A cloud-fog computing framework for real-time energy management in multi-microgrid system utilizing deep reinforcement learning
Milad Mansouri, Mohsen Eskandari, Yousef Asadi, Andrey V. Savkin
Abstract
Uncertainties in a microgrid (MG) result in challenges in reaching the optimal production-consumption balance via the energy management system (EMS). Therefore, multi-MG systems are proposed to achieve more optimality with stability. However, the EMS yet faces more uncertainties due to the increased number of renewable energy resources in multi-microgrids. Therefore, the use of a battery energy storage system (BESS) is crucial to manage these uncertainties. BESSs impose huge investment and operation costs, so it is important to consider their optimal planning and operation to maximize their benefits and lifespan. Model-based optimization approaches are used by formulating the EMS problem based on the complete system models under uncertainties. However, this assumption is usually impractical due to the prohibitive complexity and computational burden of solving a large nonlinear problem with many uncertain variables subject to privacy policies.

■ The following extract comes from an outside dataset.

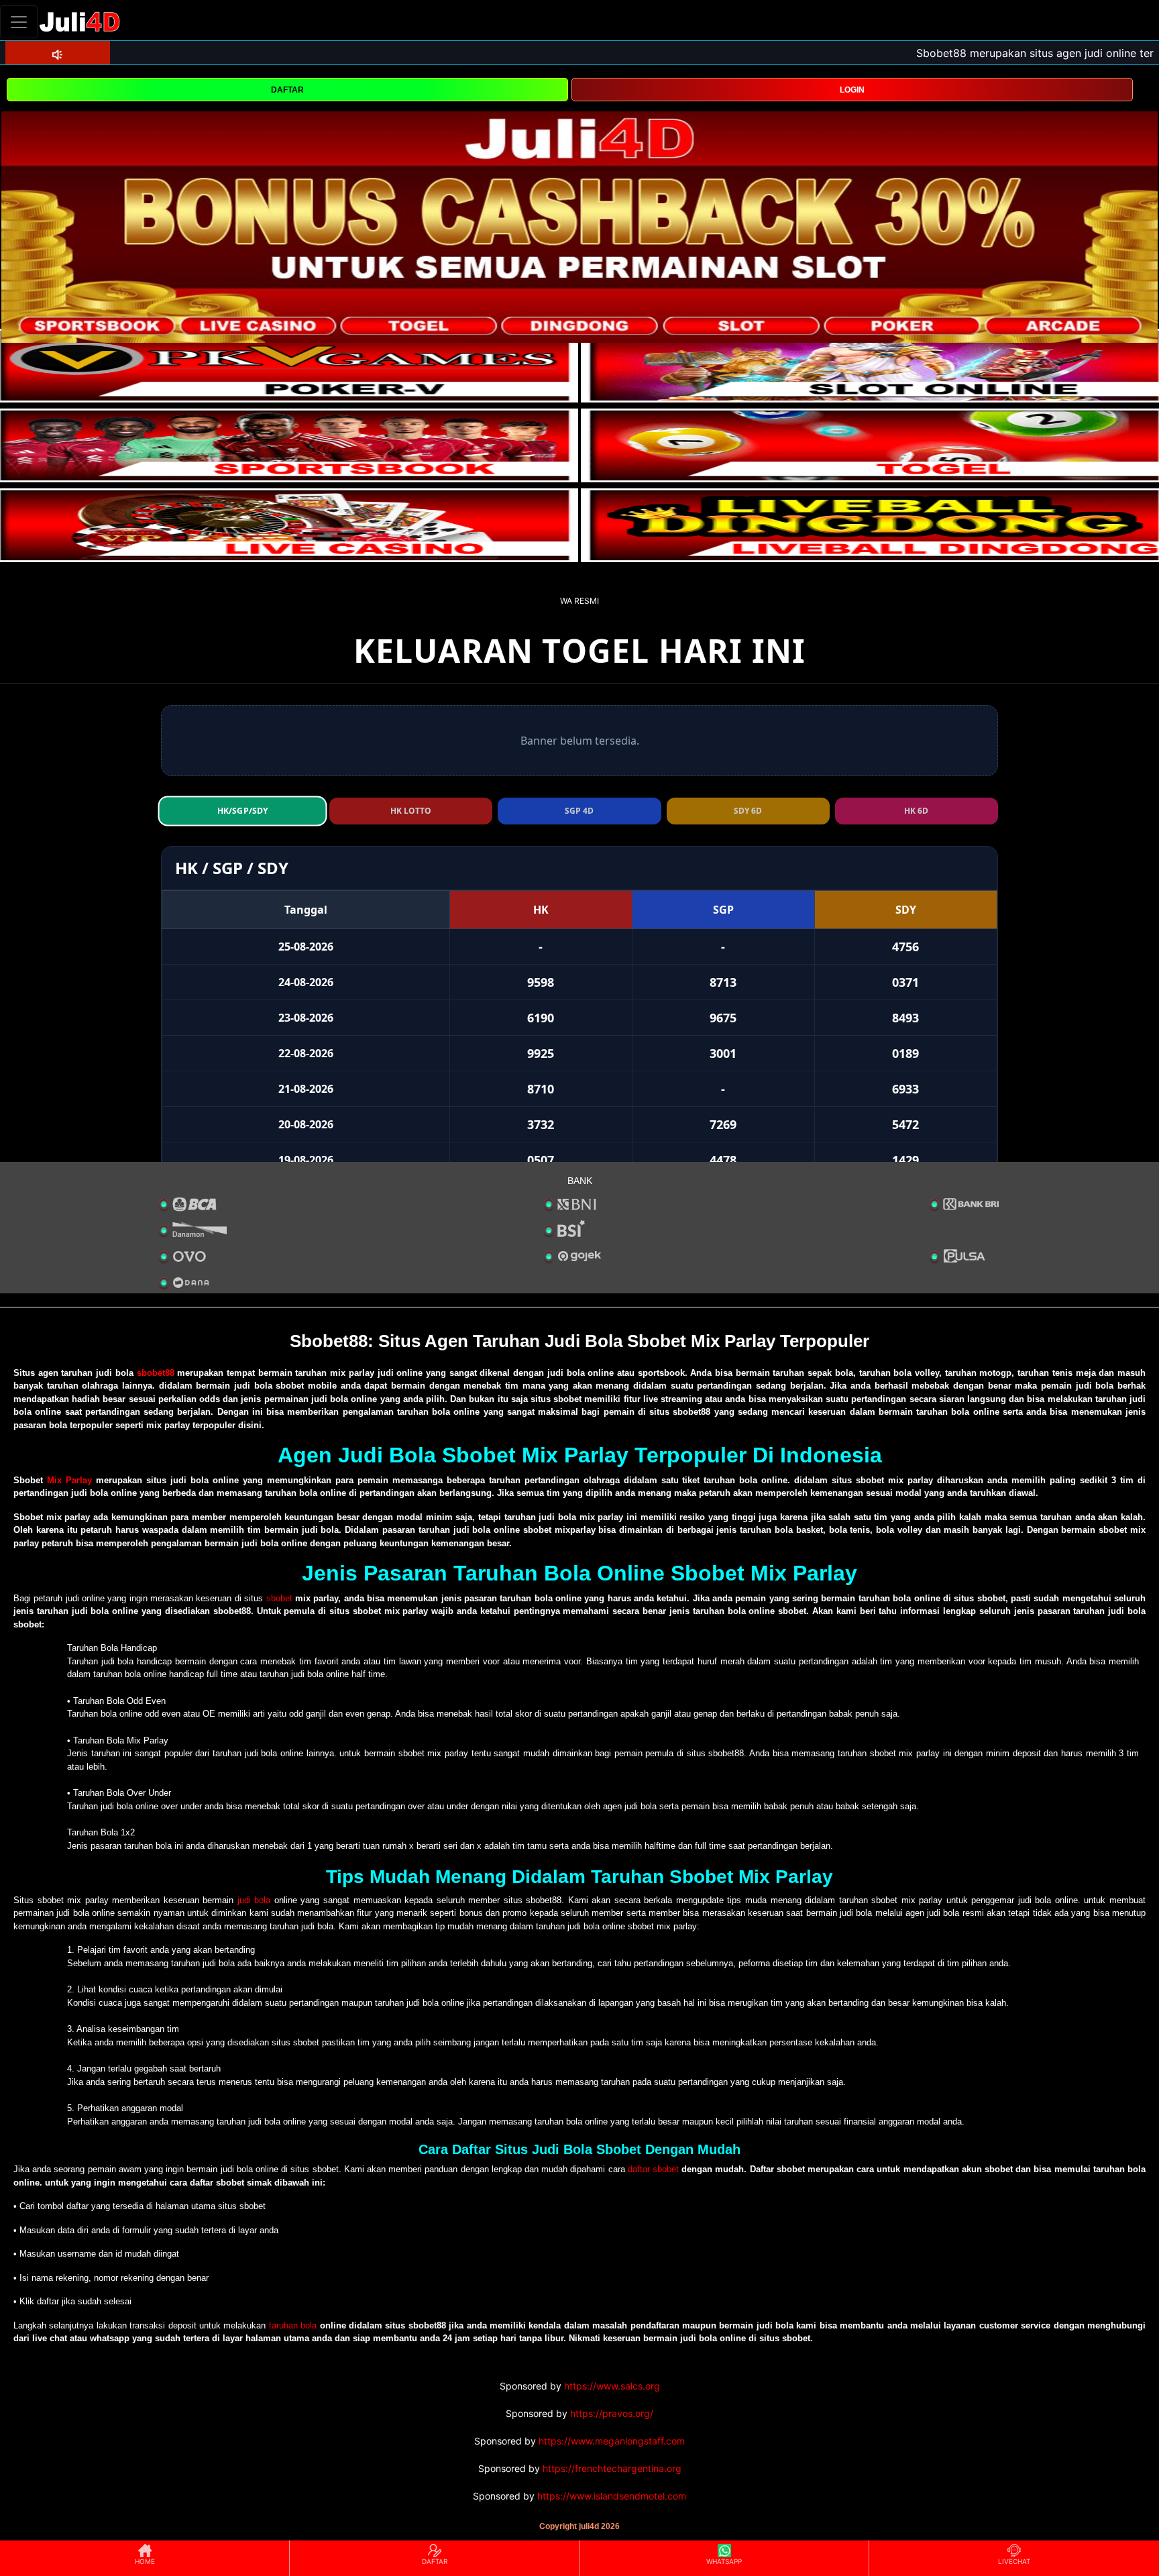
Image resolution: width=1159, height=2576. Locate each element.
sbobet (279, 1598)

This paper employs the deep reinforcement learning (DRL) technique to handle uncertainties associated with the large number of uncertain variables in EMS for multi-MG systems. An auxiliary cloud-fog computing framework is proposed for the DRL agents, which includes sufficient storage space, computational resources, and communication infrastructure among MGs. Simulation results in Matlab reveal that the optimality of the EMS is improved by 15 % on average by utilizing the auxiliary computing framework.